Владельцы отелей, стремясь привлечь клиентуру, рекламировали «по сезону» не столько прелести гостиничного комфорта или мастерство шеф-поваров, сколько исправность и мощь кондиционных установок. Помню, как на фронтоне одного из отелей красовался гигантский неоновый термометр, соблазнительно указующий прохладу, царившую в его чертогах. А она была тем более необходима, что к жаре климатической приплюсовывался накал политических страстей — дебаты, интриги, сделки, шоу.
Как раз этот гигантский неоновый термометр напомнил мне старый анекдот об «агитпункте», устроенном чертями для привлечения людей в ад. Я рассказал его Элеоноре Р., молодой журналистке, представлявшей небольшую «подпольную» газету, издававшуюся в Нью-Йорке группой радикально настроенных деятелей культуры. (Замечу в скобках, что в Соединенных Штатах Америки «подпольными» называются не газеты, печатающиеся нелегально, а издающиеся, так сказать, «диким способом», вне рамок респектабельных газетных трестов.)
Анекдот рассмешил Элеонору.
— Ну, прямо как вербовочные пункты Гленна Тариера! — воскликнула она.
Услышав имя Тарнера, я насторожился.
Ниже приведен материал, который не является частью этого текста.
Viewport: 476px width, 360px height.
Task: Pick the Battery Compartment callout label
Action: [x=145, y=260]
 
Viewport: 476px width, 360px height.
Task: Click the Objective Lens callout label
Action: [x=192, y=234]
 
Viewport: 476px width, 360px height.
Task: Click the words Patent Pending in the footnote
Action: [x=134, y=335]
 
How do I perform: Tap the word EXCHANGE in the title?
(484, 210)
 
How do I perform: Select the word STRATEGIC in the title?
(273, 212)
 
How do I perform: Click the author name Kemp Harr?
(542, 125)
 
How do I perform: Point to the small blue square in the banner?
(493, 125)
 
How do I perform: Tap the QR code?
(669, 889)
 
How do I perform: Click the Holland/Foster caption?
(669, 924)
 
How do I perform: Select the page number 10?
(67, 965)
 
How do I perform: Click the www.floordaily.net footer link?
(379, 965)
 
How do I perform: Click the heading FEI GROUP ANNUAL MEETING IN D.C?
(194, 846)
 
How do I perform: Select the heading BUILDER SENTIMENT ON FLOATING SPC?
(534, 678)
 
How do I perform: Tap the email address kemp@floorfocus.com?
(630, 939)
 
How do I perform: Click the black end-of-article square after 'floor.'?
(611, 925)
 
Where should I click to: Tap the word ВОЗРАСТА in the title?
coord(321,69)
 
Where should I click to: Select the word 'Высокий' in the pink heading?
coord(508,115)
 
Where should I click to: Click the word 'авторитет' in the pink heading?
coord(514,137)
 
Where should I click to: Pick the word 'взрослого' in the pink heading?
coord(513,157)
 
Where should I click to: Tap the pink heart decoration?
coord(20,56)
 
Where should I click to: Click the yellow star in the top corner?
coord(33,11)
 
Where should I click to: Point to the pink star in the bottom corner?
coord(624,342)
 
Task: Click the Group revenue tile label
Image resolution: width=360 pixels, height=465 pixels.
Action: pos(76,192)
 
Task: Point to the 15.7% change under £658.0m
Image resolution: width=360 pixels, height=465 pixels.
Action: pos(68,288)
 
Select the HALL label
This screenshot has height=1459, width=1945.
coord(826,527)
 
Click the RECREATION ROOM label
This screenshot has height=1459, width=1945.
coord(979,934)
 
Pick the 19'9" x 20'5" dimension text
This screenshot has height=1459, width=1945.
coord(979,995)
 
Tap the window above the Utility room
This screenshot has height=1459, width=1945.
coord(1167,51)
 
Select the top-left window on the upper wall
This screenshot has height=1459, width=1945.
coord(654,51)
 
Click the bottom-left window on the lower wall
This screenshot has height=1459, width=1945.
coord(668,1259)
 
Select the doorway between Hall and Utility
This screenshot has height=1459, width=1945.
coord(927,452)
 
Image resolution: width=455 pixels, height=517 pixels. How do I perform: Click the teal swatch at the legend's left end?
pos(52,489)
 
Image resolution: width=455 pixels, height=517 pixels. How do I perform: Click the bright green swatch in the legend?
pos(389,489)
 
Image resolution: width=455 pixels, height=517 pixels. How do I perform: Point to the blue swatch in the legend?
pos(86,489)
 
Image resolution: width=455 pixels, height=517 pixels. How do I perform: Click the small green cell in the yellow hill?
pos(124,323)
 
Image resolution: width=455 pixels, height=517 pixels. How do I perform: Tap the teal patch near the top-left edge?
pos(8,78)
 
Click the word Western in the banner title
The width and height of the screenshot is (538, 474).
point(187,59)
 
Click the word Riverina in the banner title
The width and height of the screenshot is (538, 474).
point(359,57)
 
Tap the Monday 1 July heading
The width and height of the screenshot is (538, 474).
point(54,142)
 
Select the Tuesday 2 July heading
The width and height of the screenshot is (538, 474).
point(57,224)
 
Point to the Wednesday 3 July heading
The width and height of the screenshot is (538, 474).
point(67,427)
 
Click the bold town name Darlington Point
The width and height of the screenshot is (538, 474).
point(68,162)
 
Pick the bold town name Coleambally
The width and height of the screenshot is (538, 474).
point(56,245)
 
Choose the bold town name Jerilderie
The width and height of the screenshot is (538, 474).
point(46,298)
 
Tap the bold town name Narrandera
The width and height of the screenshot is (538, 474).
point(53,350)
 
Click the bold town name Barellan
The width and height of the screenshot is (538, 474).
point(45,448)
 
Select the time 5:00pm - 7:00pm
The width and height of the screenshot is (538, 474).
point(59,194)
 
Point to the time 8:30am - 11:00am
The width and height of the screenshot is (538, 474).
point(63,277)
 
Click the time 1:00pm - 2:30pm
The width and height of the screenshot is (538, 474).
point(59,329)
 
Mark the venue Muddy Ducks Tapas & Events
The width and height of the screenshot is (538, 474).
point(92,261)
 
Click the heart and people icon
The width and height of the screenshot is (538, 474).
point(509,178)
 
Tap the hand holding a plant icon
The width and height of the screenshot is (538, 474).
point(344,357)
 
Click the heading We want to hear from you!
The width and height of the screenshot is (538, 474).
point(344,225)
К тому времени мною уже было заведено «дело» на Заячью Губу, и все, что касалось его жития и подвигов, очень интересовало меня. Поэтому я попросил Элеонору рассказать о тарнеровских вербовочных пунктах,
— О, это скорее капканы или мышеловки!
Мы вошли в просторный холл отеля «Фонтенбло», где размещались штаб-квартира устроителей съезда и пресс-центр, нашли сравнительно укромное местечко и расположились в креслах, правда не очень удобных, но с непропорционально высокими спинками, которые хотя бы иллюзорно защищали нас от вавилонского столпотворения, царившего вокруг. Я заказал блуждающему официанту два коктейля и приготовился слушать.
— Это произошло сравнительно недавно, — начала свой рассказ Элеонора. — Как обычно, у меня было туго с деньгами. Меня только что уволили из одного благотворительного фонда, где я работала секретаршей по связи с печатью. На «подпольную» я набрела несколько позже. Так вот, каждое утро за кофе я внимательно изучала рекламные объявления в газетах, пытаясь выудить из них спасательный круг.
Однажды мне попалось на глаза следующее объявление: «Фирме «Коскот» требуется гид-хозяйка-стюардесса для сопровождения будущих инвеститоров в однодневную поездку в Майами. Плата — пятьдесят долларов в сутки». Объявление звучало заманчиво, но несколько подозрительно. Оно весьма смахивало на предложение, исходящее от торговцев живым товаром, рекрутирующих очередную партию «колл-герлз». Конечно, я что-то слышала — краешком уха — о «Коскоте», об его основателе Тарнере, об его «пирамидальных схемах» мгновенного обогащения под девизом «Смей быть великим» и так далее. Но все это звучало весьма расплывчато и неубедительно. Стать великой я не собиралась. — Элеонора усмехнулась, — а вот богаче хотя бы на несколько «баков», да.
Пятьдесят долларов на улице не валяются. С другой стороны, я ничем не рисковала — ведь можно было навести справки. Я так и поступила. Набрала номер телефона, указанный в объявлении, и прямо, без обиняков, спросила, не означает ли приглашение в гидессы-хозяйки-стюардессы закамуфлированную проституцию. На том конце провода голос, принадлежавший, по-видимому, пожилой даме, с нескрываемым возмущением ответил: «Позвольте, за кого это вы нас принимаете? «Коскот»— одна из крупнейших корпораций Америки с многочисленными дочерними фирмами. Если вы действительно заинтересованы работать у нас, то приходите. Мы вам представим исчерпывающие данные, а там решайте сами. Кстати, сегодняшний вечер — приемный день»…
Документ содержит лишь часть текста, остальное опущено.